How Marketers Reach Young Consumers: Implications for Nutrition Education and Health Promotion Campaigns

Family Economics and Nutrition Review, Fall, 1998 by Vivica Kraak, David L. Pelletier

Social marketing originates from marketing theory with one important difference--the changes in a population's behavior result in the "profits" for individuals and society. For nutritional well-being, the "profits" are to produce healthier children who will become more productive and healthy adults, while simultaneously serving to reduce health care service needs and related costs. Social marketing provides a framework from which behavior-change strategies are formulated and translated into specific and integrated interventions aimed at certain behavior changes. Interventions may include mass media campaigns, interpersonal communications, public policy interventions, school-based interventions, and the use of community-based coalitions to implement a variety of organization-based actions (1,20).

Social marketers point to the success of this approach because it offers benefits people want, reduces barriers people face, and persuades instead of just informs. The 1995 Gallup Organization Survey, Food, Physical Activity, and Fun: What Kid's Think, revealed a large discrepancy between what children understood and said were healthful eating principles and what they practiced (3). Social marketing proponents believe a successful social marketing campaign for young consumers is not about selling preformulated ideas about desirable nutrition habits. They believe it is about creating food and nutrition concepts that conform to a particular target group's expressed desires, values, and tendencies (1,20).
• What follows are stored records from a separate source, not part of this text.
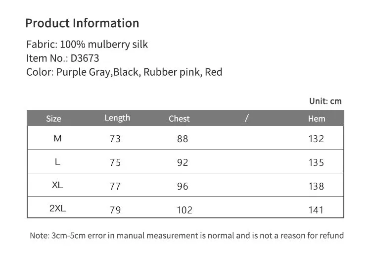
Task: Select the 2XL size row label
Action: coord(58,208)
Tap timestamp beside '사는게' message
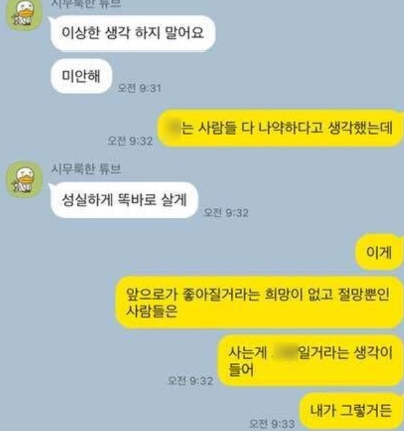Screen dimensions: 404x431 click(x=190, y=380)
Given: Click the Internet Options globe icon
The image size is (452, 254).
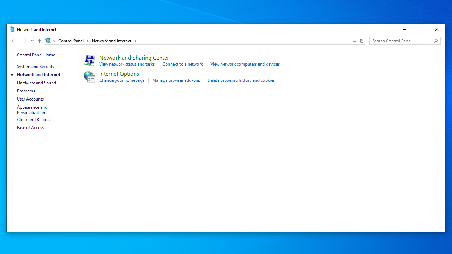Looking at the screenshot, I should (x=89, y=77).
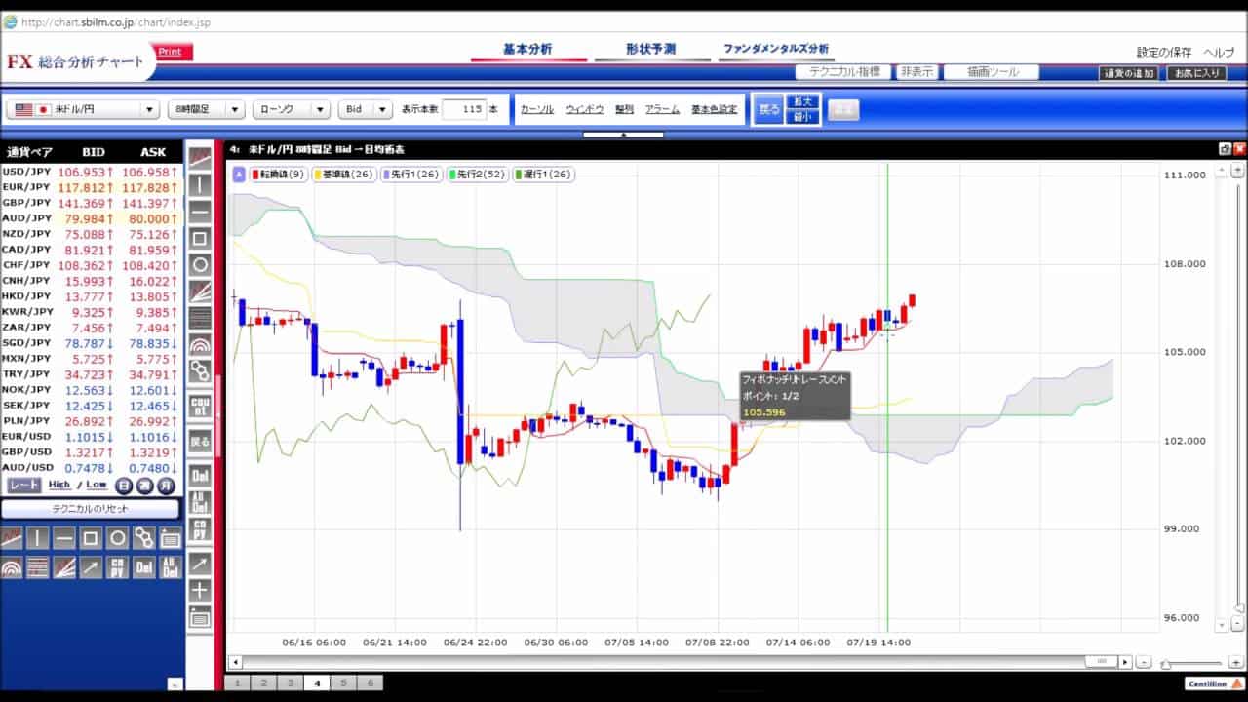Viewport: 1248px width, 702px height.
Task: Select the rectangle tool in vertical toolbar
Action: click(200, 238)
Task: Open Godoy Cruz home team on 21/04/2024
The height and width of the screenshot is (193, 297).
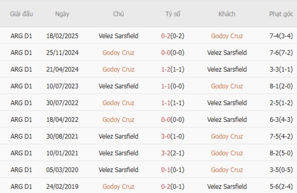Action: (x=118, y=69)
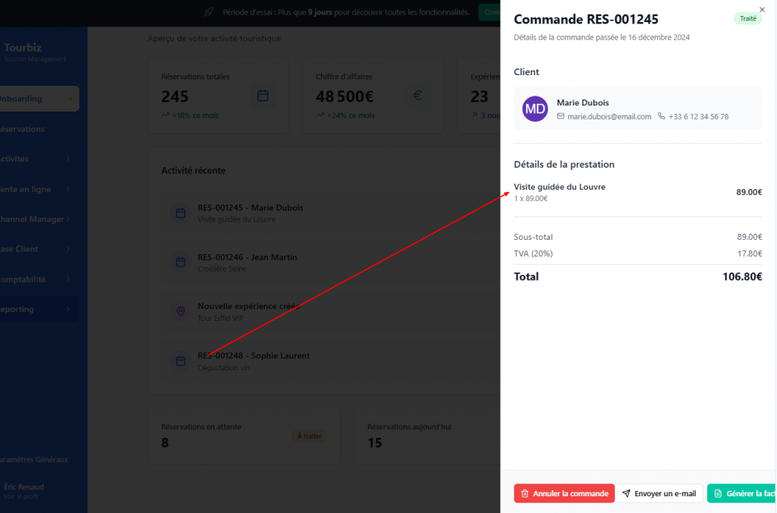Expand the Activités submenu chevron
777x513 pixels.
[x=68, y=159]
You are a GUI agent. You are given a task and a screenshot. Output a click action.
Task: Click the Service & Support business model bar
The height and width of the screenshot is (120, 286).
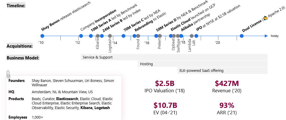pyautogui.click(x=174, y=57)
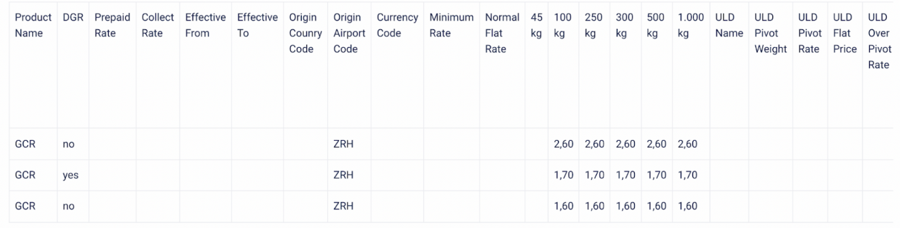The height and width of the screenshot is (228, 900).
Task: Select GCR in the second data row
Action: coord(25,175)
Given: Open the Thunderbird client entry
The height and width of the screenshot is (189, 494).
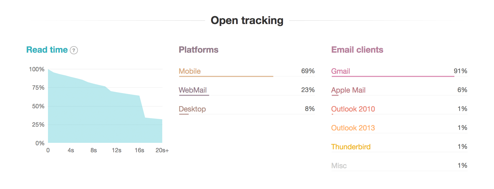Looking at the screenshot, I should (x=351, y=147).
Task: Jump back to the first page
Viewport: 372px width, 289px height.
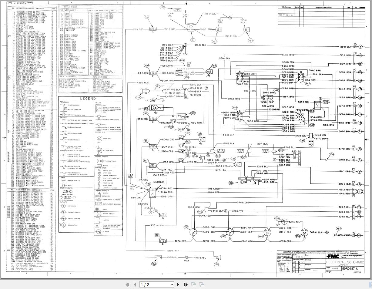Action: tap(127, 285)
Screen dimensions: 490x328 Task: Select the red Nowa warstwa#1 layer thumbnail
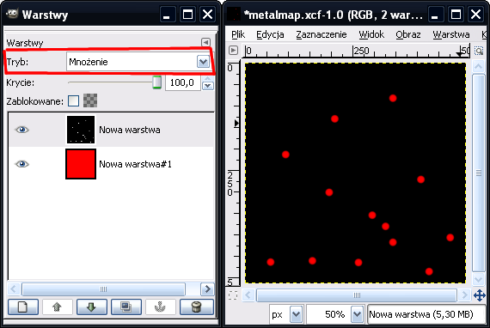tap(81, 164)
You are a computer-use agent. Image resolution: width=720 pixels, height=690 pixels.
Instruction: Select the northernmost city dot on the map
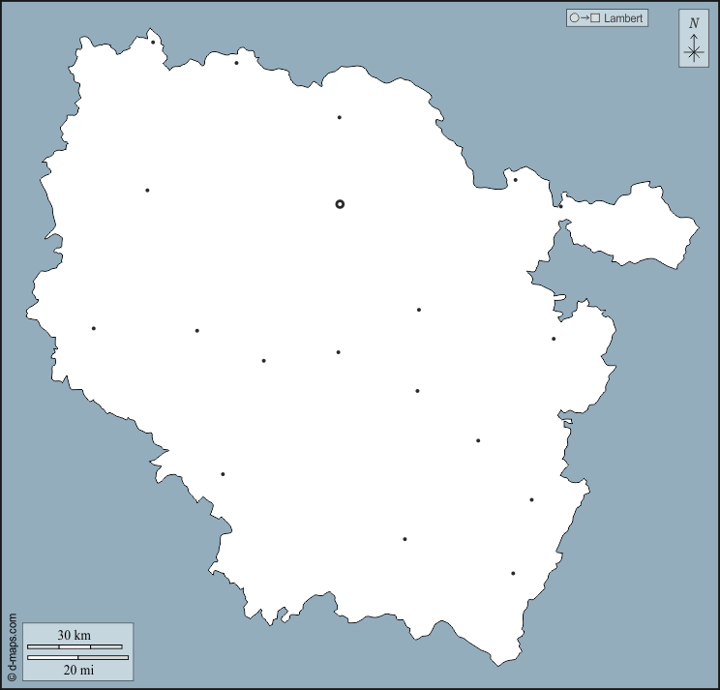click(x=153, y=42)
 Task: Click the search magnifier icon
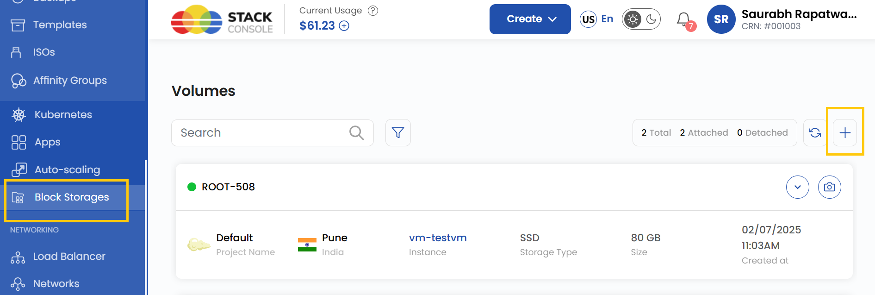[x=356, y=133]
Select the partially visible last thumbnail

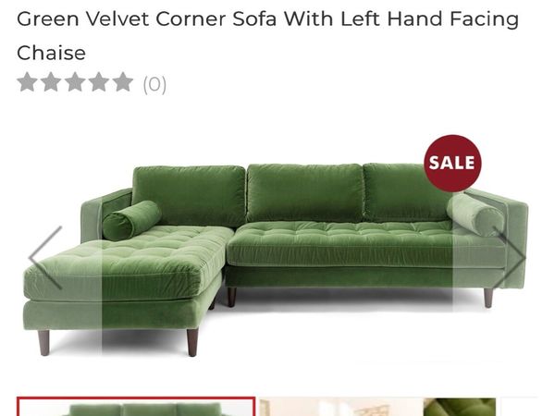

In conducting a comprehensive analysis for a successful campaign that uses social marketing principles, campaign developers seek to identify the basic components of business marketing within a public health context. Four marketing "P's" can be used as a foundation for planning a social marketing program:

* Product: this may be defined not only as a service but also as an idea, concept, social cause, or behavior change;

* Place: the distribution channels that will be used to get the product or messages to the target audiences;

* Price: the social, behavioral, psychological, and geographic costs for the consumer to adopt a behavior; and

* Promotion: the communication tools used to increase acceptance and use of a product, tools such as advertising, public relations, and consumer incentives.

Politics is added as a fifth "P" that evaluates the political environment within which a campaign functions. If there is weak internal agency support or external community or government support for a social marketing campaign, the probability is low that the campaign will be successfully implemented (25).

These principles are well-illustrated by the USDA Team Nutrition Campaign. The mission of this campaign is to build skills and motivate children to make healthful food choices by reaching them through multiple channels, in a language they speak, and in ways that are engaging and entertaining. No one message or single delivery strategy will adequately meet the communications objectives of this type of campaign. Thus, the Campaign uses social marketing principles to reach children through the mass media, in schools, and at home to impart knowledge and build skills children need to make healthful food choices (5).